* Task prompt
Pick out each line of the records below that contains the string "button", matching case, and copy those lines out.

## BEGIN Dataset rows

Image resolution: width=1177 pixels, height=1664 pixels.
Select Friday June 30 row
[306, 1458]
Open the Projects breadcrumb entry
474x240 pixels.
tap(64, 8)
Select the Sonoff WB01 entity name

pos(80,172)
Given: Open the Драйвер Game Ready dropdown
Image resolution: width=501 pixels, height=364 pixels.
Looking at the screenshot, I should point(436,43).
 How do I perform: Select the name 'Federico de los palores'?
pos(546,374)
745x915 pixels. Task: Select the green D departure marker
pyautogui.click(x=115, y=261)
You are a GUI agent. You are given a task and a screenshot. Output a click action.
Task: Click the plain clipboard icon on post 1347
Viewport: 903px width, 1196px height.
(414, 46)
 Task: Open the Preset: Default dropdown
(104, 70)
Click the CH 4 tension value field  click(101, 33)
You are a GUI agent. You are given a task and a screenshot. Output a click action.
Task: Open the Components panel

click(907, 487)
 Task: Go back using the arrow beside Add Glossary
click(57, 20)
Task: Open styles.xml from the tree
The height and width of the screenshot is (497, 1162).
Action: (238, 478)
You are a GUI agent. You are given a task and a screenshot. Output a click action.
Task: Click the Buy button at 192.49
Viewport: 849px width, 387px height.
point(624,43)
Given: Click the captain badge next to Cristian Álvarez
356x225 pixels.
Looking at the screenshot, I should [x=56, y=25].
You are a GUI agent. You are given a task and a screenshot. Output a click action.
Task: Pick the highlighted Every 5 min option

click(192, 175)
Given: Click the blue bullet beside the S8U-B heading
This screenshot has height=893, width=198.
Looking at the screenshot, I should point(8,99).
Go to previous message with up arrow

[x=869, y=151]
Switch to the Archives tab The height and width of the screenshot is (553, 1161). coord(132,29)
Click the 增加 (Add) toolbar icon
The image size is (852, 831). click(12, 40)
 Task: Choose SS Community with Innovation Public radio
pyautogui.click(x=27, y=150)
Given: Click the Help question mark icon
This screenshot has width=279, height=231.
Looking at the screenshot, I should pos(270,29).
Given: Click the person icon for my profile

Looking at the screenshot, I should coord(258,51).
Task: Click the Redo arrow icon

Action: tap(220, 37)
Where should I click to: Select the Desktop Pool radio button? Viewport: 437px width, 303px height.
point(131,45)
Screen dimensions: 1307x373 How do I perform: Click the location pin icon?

## END Dataset rows

* Solution to this problem
Task: Click the Buy button at 192.49
Where should I click to: Select the Desktop Pool radio button? Viewport: 437px width, 303px height.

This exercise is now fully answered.